(THE PROBLEM)
Rewrite the entries with "article" swapped for "story", keeping everything else the same.

(GIVEN DATA)
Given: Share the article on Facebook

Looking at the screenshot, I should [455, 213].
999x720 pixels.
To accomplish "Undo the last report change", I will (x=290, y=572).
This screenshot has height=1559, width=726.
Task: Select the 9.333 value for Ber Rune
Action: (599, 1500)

(RESULT FOR THIS EXERCISE)
Given: Share the story on Facebook

Looking at the screenshot, I should [455, 213].
999x720 pixels.
To accomplish "Undo the last report change", I will (x=290, y=572).
This screenshot has height=1559, width=726.
Task: Select the 9.333 value for Ber Rune
Action: (599, 1500)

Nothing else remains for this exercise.